» **EXERCISE PROMPT**
Extract each line holding the word "link" from the entries.

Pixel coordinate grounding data
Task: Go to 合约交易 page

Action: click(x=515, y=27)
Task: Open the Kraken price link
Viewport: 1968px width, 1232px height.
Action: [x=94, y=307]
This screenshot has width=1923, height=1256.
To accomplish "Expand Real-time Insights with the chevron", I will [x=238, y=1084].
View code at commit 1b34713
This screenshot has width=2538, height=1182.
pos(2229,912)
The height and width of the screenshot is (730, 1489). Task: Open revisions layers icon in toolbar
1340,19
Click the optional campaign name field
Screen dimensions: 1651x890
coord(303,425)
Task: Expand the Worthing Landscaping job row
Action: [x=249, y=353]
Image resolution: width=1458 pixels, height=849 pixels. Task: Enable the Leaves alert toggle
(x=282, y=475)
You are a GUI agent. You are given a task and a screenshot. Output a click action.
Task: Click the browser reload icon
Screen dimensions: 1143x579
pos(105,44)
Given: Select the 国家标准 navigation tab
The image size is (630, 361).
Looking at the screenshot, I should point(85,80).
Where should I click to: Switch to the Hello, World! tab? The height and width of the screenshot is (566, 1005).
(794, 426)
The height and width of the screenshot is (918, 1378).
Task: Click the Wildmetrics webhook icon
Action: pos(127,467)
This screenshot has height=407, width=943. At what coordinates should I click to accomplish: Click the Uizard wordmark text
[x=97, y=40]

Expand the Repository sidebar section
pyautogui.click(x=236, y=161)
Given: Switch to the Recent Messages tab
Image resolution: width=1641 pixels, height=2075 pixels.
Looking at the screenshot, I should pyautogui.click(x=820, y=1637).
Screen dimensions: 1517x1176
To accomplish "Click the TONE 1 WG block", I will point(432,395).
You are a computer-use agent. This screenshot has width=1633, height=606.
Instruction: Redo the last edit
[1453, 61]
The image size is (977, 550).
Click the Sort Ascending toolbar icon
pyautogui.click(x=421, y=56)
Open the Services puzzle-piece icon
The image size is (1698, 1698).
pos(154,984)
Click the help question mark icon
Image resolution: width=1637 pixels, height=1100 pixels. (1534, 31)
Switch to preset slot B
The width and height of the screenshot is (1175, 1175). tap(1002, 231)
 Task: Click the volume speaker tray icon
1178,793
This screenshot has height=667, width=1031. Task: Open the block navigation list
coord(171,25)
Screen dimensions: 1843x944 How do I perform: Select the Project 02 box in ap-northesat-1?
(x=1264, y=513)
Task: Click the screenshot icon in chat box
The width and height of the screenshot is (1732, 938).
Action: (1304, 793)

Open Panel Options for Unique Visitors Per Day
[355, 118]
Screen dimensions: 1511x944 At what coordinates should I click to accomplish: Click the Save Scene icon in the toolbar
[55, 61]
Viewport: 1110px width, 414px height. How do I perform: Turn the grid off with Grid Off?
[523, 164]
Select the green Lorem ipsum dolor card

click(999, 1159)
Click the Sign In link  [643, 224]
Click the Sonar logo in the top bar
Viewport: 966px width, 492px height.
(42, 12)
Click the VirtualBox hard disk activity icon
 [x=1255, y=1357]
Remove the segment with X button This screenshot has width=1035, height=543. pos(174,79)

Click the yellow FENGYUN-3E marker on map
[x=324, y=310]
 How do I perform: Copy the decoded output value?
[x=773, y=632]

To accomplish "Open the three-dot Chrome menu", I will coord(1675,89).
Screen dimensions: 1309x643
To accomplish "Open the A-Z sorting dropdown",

» **RESPONSE TO THE EXERCISE**
Task: Open the Kraken price link
Click the Sign In link  [643, 224]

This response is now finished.